━━ ENTRIES

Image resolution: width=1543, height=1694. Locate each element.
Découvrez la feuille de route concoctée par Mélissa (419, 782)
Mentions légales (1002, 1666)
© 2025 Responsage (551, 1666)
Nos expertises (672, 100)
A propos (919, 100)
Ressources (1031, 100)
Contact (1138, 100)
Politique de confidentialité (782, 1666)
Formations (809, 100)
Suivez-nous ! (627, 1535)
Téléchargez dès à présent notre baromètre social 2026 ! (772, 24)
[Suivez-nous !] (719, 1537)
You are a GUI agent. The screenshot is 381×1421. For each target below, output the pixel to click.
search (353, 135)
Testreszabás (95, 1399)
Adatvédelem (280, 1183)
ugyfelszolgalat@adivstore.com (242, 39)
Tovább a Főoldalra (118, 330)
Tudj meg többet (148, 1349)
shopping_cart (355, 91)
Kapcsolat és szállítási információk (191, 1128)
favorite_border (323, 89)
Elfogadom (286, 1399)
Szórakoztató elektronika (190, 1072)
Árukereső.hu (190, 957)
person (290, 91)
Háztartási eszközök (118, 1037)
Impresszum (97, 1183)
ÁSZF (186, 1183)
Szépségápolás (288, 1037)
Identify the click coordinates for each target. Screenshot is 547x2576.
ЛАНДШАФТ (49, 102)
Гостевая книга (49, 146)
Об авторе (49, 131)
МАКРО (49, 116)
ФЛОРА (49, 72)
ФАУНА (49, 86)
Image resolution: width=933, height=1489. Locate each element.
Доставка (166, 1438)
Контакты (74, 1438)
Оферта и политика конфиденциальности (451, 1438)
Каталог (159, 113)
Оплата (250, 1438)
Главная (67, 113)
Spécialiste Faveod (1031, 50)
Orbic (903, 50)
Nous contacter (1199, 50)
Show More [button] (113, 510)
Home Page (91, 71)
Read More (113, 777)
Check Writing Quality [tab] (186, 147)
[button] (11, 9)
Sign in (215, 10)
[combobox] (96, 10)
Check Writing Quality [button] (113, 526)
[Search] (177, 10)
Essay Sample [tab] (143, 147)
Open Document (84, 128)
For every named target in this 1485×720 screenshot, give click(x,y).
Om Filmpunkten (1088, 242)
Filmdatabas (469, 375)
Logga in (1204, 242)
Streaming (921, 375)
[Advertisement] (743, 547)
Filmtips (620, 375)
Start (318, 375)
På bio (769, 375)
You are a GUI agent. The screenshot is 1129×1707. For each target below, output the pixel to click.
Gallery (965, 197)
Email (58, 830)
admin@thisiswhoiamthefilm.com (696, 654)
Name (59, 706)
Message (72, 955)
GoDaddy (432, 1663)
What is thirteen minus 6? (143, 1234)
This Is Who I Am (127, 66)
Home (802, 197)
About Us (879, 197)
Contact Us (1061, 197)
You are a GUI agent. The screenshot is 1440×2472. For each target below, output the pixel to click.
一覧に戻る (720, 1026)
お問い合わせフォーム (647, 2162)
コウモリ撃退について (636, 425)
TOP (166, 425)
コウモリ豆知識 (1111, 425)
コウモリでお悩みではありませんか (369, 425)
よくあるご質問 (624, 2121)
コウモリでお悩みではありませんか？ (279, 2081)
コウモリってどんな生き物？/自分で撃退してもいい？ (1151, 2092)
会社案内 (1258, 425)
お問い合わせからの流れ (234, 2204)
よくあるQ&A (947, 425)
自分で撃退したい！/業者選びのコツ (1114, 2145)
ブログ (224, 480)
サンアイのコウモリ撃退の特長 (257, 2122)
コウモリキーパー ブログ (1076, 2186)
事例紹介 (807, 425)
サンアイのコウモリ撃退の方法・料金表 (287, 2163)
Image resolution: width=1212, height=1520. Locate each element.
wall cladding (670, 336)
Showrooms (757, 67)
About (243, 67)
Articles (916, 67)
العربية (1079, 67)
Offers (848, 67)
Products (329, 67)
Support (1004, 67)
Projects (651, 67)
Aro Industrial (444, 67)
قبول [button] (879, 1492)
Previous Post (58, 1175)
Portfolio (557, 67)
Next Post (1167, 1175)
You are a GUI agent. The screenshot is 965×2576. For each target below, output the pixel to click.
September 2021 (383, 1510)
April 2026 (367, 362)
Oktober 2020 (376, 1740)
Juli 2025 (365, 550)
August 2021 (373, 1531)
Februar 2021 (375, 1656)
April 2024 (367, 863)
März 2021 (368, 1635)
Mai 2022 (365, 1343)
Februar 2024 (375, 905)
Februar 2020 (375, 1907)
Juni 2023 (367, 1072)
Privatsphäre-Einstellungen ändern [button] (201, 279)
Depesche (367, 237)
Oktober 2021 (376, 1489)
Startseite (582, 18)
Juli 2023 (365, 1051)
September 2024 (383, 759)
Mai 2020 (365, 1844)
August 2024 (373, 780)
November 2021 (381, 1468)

━━━━

### JOB
Can you return all of the entries above verbatim, line for line, without changing anything?

### ANSWER TO THIS TASK
Image resolution: width=1543, height=1694. Locate each element.
Découvrez la feuille de route concoctée par Mélissa (419, 782)
Mentions légales (1002, 1666)
© 2025 Responsage (551, 1666)
Nos expertises (672, 100)
A propos (919, 100)
Ressources (1031, 100)
Contact (1138, 100)
Politique de confidentialité (782, 1666)
Formations (809, 100)
Suivez-nous ! (627, 1535)
Téléchargez dès à présent notre baromètre social 2026 ! (772, 24)
[Suivez-nous !] (719, 1537)
You are a GUI agent. The screenshot is 381×1421. For each target below, output the pixel to click.
search (353, 135)
Testreszabás (95, 1399)
Adatvédelem (280, 1183)
ugyfelszolgalat@adivstore.com (242, 39)
Tovább a Főoldalra (118, 330)
Tudj meg többet (148, 1349)
shopping_cart (355, 91)
Kapcsolat és szállítási információk (191, 1128)
favorite_border (323, 89)
Elfogadom (286, 1399)
Szórakoztató elektronika (190, 1072)
Árukereső.hu (190, 957)
person (290, 91)
Háztartási eszközök (118, 1037)
Impresszum (97, 1183)
ÁSZF (186, 1183)
Szépségápolás (288, 1037)
Identify the click coordinates for each target. Screenshot is 547x2576.
ЛАНДШАФТ (49, 102)
Гостевая книга (49, 146)
Об авторе (49, 131)
МАКРО (49, 116)
ФЛОРА (49, 72)
ФАУНА (49, 86)
Image resolution: width=933, height=1489. Locate each element.
Доставка (166, 1438)
Контакты (74, 1438)
Оферта и политика конфиденциальности (451, 1438)
Каталог (159, 113)
Оплата (250, 1438)
Главная (67, 113)
Spécialiste Faveod (1031, 50)
Orbic (903, 50)
Nous contacter (1199, 50)
Show More [button] (113, 510)
Home Page (91, 71)
Read More (113, 777)
Check Writing Quality [tab] (186, 147)
[button] (11, 9)
Sign in (215, 10)
[combobox] (96, 10)
Check Writing Quality [button] (113, 526)
[Search] (177, 10)
Essay Sample [tab] (143, 147)
Open Document (84, 128)
For every named target in this 1485×720 screenshot, give click(x,y).
Om Filmpunkten (1088, 242)
Filmdatabas (469, 375)
Logga in (1204, 242)
Streaming (921, 375)
[Advertisement] (743, 547)
Filmtips (620, 375)
Start (318, 375)
På bio (769, 375)
You are a GUI agent. The screenshot is 1129×1707. For each target below, output the pixel to click.
Gallery (965, 197)
Email (58, 830)
admin@thisiswhoiamthefilm.com (696, 654)
Name (59, 706)
Message (72, 955)
GoDaddy (432, 1663)
What is thirteen minus 6? (143, 1234)
This Is Who I Am (127, 66)
Home (802, 197)
About Us (879, 197)
Contact Us (1061, 197)
You are a GUI agent. The screenshot is 1440×2472. For each target below, output the pixel to click.
一覧に戻る (720, 1026)
お問い合わせフォーム (647, 2162)
コウモリ撃退について (636, 425)
TOP (166, 425)
コウモリ豆知識 (1111, 425)
コウモリでお悩みではありませんか (369, 425)
よくあるご質問 (624, 2121)
コウモリでお悩みではありませんか？ (279, 2081)
コウモリってどんな生き物？/自分で撃退してもいい？ (1151, 2092)
会社案内 (1258, 425)
お問い合わせからの流れ (234, 2204)
よくあるQ&A (947, 425)
自分で撃退したい！/業者選びのコツ (1114, 2145)
ブログ (224, 480)
サンアイのコウモリ撃退の特長 (257, 2122)
コウモリキーパー ブログ (1076, 2186)
事例紹介 (807, 425)
サンアイのコウモリ撃退の方法・料金表 (287, 2163)
Image resolution: width=1212, height=1520. Locate each element.
wall cladding (670, 336)
Showrooms (757, 67)
About (243, 67)
Articles (916, 67)
العربية (1079, 67)
Offers (848, 67)
Products (329, 67)
Support (1004, 67)
Projects (651, 67)
Aro Industrial (444, 67)
قبول [button] (879, 1492)
Previous Post (58, 1175)
Portfolio (557, 67)
Next Post (1167, 1175)
You are a GUI agent. The screenshot is 965×2576. For each target below, output the pixel to click.
September 2021 (383, 1510)
April 2026 (367, 362)
Oktober 2020 (376, 1740)
Juli 2025 (365, 550)
August 2021 (373, 1531)
Februar 2021 (375, 1656)
April 2024 (367, 863)
März 2021 (368, 1635)
Mai 2022 (365, 1343)
Februar 2024 (375, 905)
Februar 2020 (375, 1907)
Juni 2023 (367, 1072)
Privatsphäre-Einstellungen ändern [button] (201, 279)
Depesche (367, 237)
Oktober 2021 (376, 1489)
Startseite (582, 18)
Juli 2023 (365, 1051)
September 2024 (383, 759)
Mai 2020 (365, 1844)
August 2024 (373, 780)
November 2021 (381, 1468)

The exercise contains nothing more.